* Work to be completed:
Reproduce exactly the lines below, from the first through the one containing "Home (45, 120)", and nothing more.

Record excerpts Start Marker

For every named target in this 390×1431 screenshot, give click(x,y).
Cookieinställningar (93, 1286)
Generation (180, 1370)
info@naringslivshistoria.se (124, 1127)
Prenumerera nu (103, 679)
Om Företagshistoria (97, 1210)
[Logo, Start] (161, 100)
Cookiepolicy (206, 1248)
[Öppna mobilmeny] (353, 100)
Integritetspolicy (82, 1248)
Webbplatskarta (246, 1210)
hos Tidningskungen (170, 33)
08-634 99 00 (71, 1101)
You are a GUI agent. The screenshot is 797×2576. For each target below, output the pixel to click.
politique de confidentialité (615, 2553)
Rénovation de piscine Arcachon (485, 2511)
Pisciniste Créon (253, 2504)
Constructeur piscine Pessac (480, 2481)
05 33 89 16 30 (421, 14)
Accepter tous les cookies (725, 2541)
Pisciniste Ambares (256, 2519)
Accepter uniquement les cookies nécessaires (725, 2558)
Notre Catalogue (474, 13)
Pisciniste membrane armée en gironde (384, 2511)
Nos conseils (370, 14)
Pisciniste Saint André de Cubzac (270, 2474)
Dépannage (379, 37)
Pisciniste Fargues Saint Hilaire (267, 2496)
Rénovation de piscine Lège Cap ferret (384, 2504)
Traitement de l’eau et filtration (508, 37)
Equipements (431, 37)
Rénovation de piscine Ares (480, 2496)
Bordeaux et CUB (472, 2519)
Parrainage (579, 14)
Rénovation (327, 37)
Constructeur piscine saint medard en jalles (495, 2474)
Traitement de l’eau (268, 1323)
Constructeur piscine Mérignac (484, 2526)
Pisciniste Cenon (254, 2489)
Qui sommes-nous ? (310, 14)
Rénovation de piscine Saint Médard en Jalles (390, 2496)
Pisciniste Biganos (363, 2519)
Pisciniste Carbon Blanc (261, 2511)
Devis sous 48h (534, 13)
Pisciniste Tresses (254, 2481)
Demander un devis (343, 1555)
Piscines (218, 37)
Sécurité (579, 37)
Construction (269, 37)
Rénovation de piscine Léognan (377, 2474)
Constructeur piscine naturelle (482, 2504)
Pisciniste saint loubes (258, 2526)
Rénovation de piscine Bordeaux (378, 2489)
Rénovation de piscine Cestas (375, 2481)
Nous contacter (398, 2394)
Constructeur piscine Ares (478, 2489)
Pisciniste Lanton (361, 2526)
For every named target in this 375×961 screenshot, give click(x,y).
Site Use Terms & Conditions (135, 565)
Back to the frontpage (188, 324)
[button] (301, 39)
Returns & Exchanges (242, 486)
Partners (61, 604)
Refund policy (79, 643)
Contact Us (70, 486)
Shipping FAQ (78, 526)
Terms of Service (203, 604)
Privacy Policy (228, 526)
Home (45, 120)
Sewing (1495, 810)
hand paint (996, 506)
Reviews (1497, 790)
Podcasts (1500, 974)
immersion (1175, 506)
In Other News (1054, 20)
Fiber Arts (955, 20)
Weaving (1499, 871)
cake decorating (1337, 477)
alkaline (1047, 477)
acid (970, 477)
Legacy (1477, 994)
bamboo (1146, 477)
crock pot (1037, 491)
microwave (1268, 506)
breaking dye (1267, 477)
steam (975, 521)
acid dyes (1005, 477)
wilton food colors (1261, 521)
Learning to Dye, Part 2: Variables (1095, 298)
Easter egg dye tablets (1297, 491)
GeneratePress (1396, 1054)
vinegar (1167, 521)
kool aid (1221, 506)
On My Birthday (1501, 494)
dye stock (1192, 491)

Record excerpts End Marker

* Solution to the exercise:
For every named target in this 390×1431 screenshot, give click(x,y).
Cookieinställningar (93, 1286)
Generation (180, 1370)
info@naringslivshistoria.se (124, 1127)
Prenumerera nu (103, 679)
Om Företagshistoria (97, 1210)
[Logo, Start] (161, 100)
Cookiepolicy (206, 1248)
[Öppna mobilmeny] (353, 100)
Integritetspolicy (82, 1248)
Webbplatskarta (246, 1210)
hos Tidningskungen (170, 33)
08-634 99 00 (71, 1101)
You are a GUI agent. The screenshot is 797×2576. For each target below, output the pixel to click.
politique de confidentialité (615, 2553)
Rénovation de piscine Arcachon (485, 2511)
Pisciniste Créon (253, 2504)
Constructeur piscine Pessac (480, 2481)
05 33 89 16 30 (421, 14)
Accepter tous les cookies (725, 2541)
Pisciniste Ambares (256, 2519)
Accepter uniquement les cookies nécessaires (725, 2558)
Notre Catalogue (474, 13)
Pisciniste membrane armée en gironde (384, 2511)
Nos conseils (370, 14)
Pisciniste Saint André de Cubzac (270, 2474)
Dépannage (379, 37)
Pisciniste Fargues Saint Hilaire (267, 2496)
Rénovation de piscine Lège Cap ferret (384, 2504)
Traitement de l’eau et filtration (508, 37)
Equipements (431, 37)
Rénovation de piscine Ares (480, 2496)
Bordeaux et CUB (472, 2519)
Parrainage (579, 14)
Rénovation (327, 37)
Constructeur piscine saint medard en jalles (495, 2474)
Traitement de l’eau (268, 1323)
Constructeur piscine Mérignac (484, 2526)
Pisciniste Cenon (254, 2489)
Qui sommes-nous ? (310, 14)
Rénovation de piscine Saint Médard en Jalles (390, 2496)
Pisciniste Biganos (363, 2519)
Pisciniste Carbon Blanc (261, 2511)
Devis sous 48h (534, 13)
Pisciniste Tresses (254, 2481)
Demander un devis (343, 1555)
Piscines (218, 37)
Sécurité (579, 37)
Construction (269, 37)
Rénovation de piscine Léognan (377, 2474)
Constructeur piscine naturelle (482, 2504)
Pisciniste saint loubes (258, 2526)
Rénovation de piscine Bordeaux (378, 2489)
Rénovation de piscine Cestas (375, 2481)
Nous contacter (398, 2394)
Constructeur piscine Ares (478, 2489)
Pisciniste Lanton (361, 2526)
For every named target in this 375×961 screenshot, give click(x,y).
Site Use Terms & Conditions (135, 565)
Back to the frontpage (188, 324)
[button] (301, 39)
Returns & Exchanges (242, 486)
Partners (61, 604)
Refund policy (79, 643)
Contact Us (70, 486)
Shipping FAQ (78, 526)
Terms of Service (203, 604)
Privacy Policy (228, 526)
Home (45, 120)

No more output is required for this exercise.